Why Isn't Suzi Quatro In The Rock Hall Of Fame? The First Rock Chick, Then And Now

Left: Suzi Quatro on the cover of Rolling Stone in 1975. Right: On stage at the Hammersmith Odeon in London in 1978. Sources: eBay; David Redfern/Redferns via Getty Images

Trailblazing musician Suzi Quatro is rightly credited with creating a new role for women in hard rock -- essentially, the rock 'n roll frontwoman, like a frontman in every way except gender. Quatro's band dressed like a bunch of bikers, and so did she. They were a four-piece, with Quatro on bass. With hard rock anthems like "48 Crash" and "Can The Can," which were massive hits outside of the U.S., Quatro proved that she could command the stage without having to wear a miniskirt and bang a tambourine. But is something missing from her resume?

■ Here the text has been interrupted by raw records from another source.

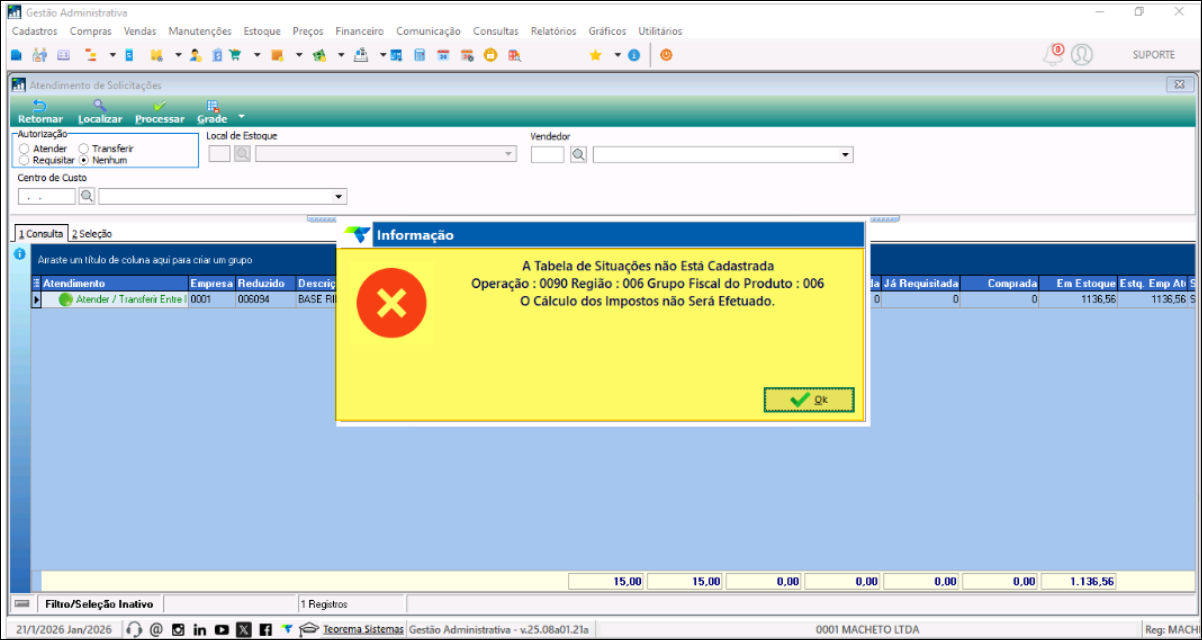Viewport: 1202px width, 640px height.
Task: Select the Requisitar radio button
Action: click(24, 160)
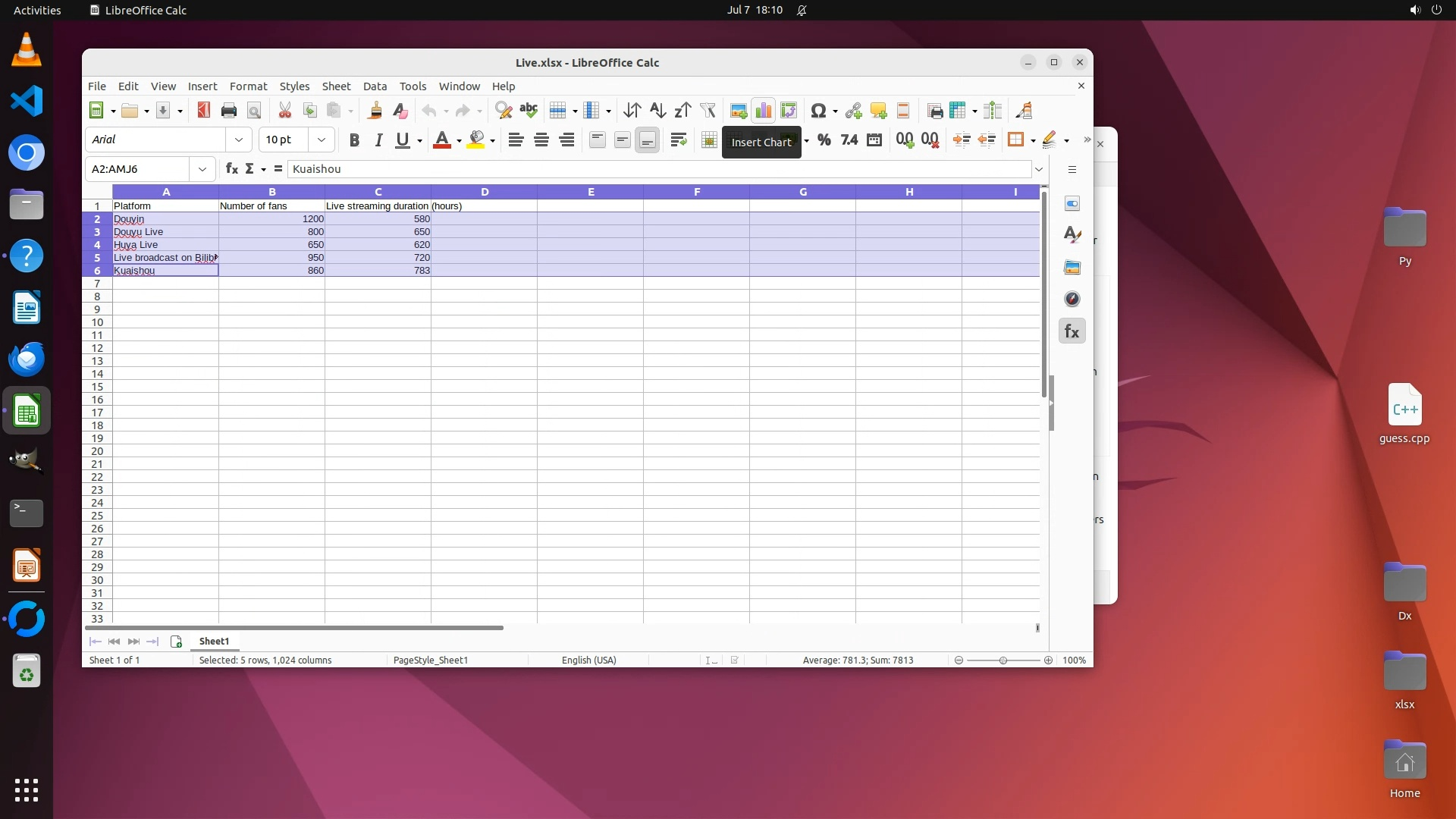The width and height of the screenshot is (1456, 819).
Task: Click the Export as PDF icon
Action: [x=203, y=111]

Quatro has topped the singles chart in the UK (twice), Australia (three times), Germany, Ireland, South Africa, and Portugal. She's had eight top-ten hits in both Australia and Germany, and she's sold over 50 million albums worldwide. But how does the rock establishment judge someone who utterly failed to crack the U.S. market? Harshly, it would seem. Despite her achievements, Quatro isn't in the Rock And Roll Hall of Fame, an omission she called "disgusting" in early 2019. She told Billboard:

I'm pissed off that history is being rewritten. I was first, right? I was there before anybody else had a twinkle in their eye -- that's a fact of life.

From the earliest days growing up in a musical family just outside Detroit, Suzi Quatro and her sisters brought the noise. From self-taught bass player to international superstar, Suzi Quatro’s journey showed women everywhere that rock 'n roll knows no gender lines. However, Quatro’s road to international fame and fortune did not come easy.